Every year, hundreds of thousands of people lose their lives to sepsis—not because we don't know how to treat it, but because treatment comes too late. We already have the answers. We know that with every hour antibiotics are delayed, the risk of death rises by 7%. Just one hour can make the difference.

The protocols exist. The guidelines are clear. The thresholds are well defined.

But reality isn't a textbook. It's 3 a.m. on a crowded ward. One junior doctor. Dozens of patients. Endless charts, alarms, and decisions. In that environment, things don't get missed because someone doesn't care—they get missed because someone is human.

That's why we built ICU Copilot.

Not to replace doctors, but to support them. To make sure that the knowledge we already have is actually used—consistently, accurately, and on time. It applies guidelines, checks interactions, tracks warning signs, and never gets tired—so that no patient slips through the cracks when it matters most.
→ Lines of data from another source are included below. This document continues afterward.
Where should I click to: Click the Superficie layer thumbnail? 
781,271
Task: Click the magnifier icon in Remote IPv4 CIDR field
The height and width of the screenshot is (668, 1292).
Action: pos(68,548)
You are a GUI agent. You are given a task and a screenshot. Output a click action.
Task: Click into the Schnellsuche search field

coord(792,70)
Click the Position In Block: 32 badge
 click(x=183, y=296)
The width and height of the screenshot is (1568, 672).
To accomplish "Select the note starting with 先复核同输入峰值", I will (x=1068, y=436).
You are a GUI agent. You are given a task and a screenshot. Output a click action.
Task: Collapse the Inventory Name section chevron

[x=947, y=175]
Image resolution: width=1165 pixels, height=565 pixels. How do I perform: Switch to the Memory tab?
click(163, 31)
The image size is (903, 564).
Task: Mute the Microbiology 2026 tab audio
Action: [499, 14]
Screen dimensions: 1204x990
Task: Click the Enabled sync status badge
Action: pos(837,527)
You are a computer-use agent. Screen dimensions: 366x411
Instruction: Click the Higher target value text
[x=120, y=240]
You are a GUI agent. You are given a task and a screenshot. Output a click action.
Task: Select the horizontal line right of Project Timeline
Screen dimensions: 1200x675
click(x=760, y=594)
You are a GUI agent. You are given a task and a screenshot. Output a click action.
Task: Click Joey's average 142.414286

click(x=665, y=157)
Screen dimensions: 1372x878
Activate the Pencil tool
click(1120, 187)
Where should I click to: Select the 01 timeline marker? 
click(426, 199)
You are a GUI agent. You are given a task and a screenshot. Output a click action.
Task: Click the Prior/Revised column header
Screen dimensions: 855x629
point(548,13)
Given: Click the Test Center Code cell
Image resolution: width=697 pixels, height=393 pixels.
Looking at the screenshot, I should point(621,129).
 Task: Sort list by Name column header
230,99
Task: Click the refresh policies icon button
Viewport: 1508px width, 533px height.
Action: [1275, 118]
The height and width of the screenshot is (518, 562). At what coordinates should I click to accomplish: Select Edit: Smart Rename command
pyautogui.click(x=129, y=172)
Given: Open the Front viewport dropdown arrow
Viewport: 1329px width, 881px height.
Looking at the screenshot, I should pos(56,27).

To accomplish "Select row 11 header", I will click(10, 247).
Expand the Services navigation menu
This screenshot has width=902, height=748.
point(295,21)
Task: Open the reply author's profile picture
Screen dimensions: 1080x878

ICU Copilot connects to Prompt Opinion through the A2A protocol and runs a full clinical check in the background—quietly, quickly, and consistently. It works on real FHIR patient data, pulling in vitals, conditions, and medications, then stitching everything together into a clear picture.

Behind the scenes, it runs a 10-stage clinical pipeline: calculating the NHS NEWS2 early warning score, reviewing every medication for dangerous interactions or confusing overlaps, and automatically checking six evidence-based clinical guidelines — GOLD 2024 for COPD, GINA 2024 for Asthma, ADA 2024 for Type 2 Diabetes, ACC/AHA for Hypertension, KDIGO 2024 for Chronic Kidney Disease, and the Surviving Sepsis Campaign guidelines for Sepsis-3. Each one applied in real time, to the actual patient in front of you. What comes out isn't noise—it's a structured clinical briefing, with clear next steps and an SBAR handover ready to go.

In one demo case, a patient showed signs of septic shock: a NEWS2 score of 12, blood pressure at 88/54, and a creatinine level of 3.54 while on metformin. Within 90 seconds, ICU Copilot flagged the risk of lactic acidosis, triggered the Sepsis Hour-1 bundle, and highlighted every gap in guideline-based care.

It doesn't replace clinical judgment—it strengthens it. By making sure critical signals aren't missed and time-sensitive actions aren't delayed, ICU Copilot helps turn existing medical knowledge into timely, lifesaving decisions—when every minute counts.